Photos by David Karp, CVC, 2/11/2008. Photo rights.
Source: Received as budwood from hedge in rear of building of Old Citrus Experiment Station, Rubidoux, Ca, 1914.
Parentage/origins: Parents unknown. The trees are reported to have originally come from Florida.
Rootstocks of accession: Yuma Ponderosa lemon
Season of ripeness at Riverside: January to March
Notes and observations:
11/1928, Tanaka: This variety is used by the French where the flowers are used in the manufacturing of perfume.
1985, EMN: This accession had exocortis, removed by shoot tip grafting.
1/26/1990, EMN: Fruit similar to standard & other sours but somewhat smaller and not quite as well colored. Medium thick rind; flesh orange, juicy, few seeds, very sour.
OJB: Bouquet de Fleurs is a sour orange variety planted primarily as an ornamental. The tree has a low spreading umbrella shape. The mature foliage is dense and bright green, and the new growth is lighter green giving the tree an attractive appearance. Because of its low growth habit, it is sometimes used as a hedge. The fruit is small to medium in size, somewhat oblate in shape, and has a rough orange rind. The low-seeded fruits mature in winter and hold very well on the tree. Bouquet de Fleurs fruits are bitter and acidic and typically are not consumed.

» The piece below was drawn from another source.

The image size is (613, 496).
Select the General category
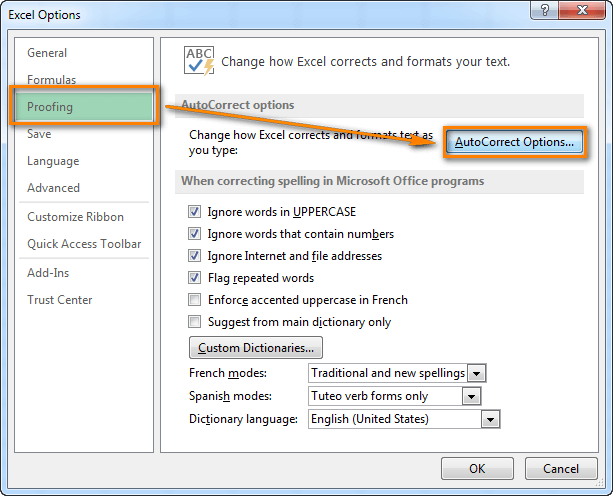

2/11/2008 OJB, TS & DK: There's a row of Bouquet de Fleurs in front of one of the residence halls at UC-R.
Description from The Citrus Industry Vol. 1 (1967):
"This heavy-flowering variety constitutes an attractive ornamental in California, lending itself especially well to use as a hedge plant. In California, it is characterized by small tree size with a spreading top consisting of thornless branchlets with short internodes (brachytic in nature) and dense clustered foliage. The leaves are small, oval, and round or blunt-pointed with short wingless petioles. The fruits are small, somewhat oblate, moderately pebbled and well-colored, with medium-thick rind, solid axis, and few seeds. Chapot (1964a) considers this to be the old most Bigaradier Riche Dépouille of Risso and Poiteau (1818)."
Availability: Commercially available in California through the Citrus Clonal Protection Program.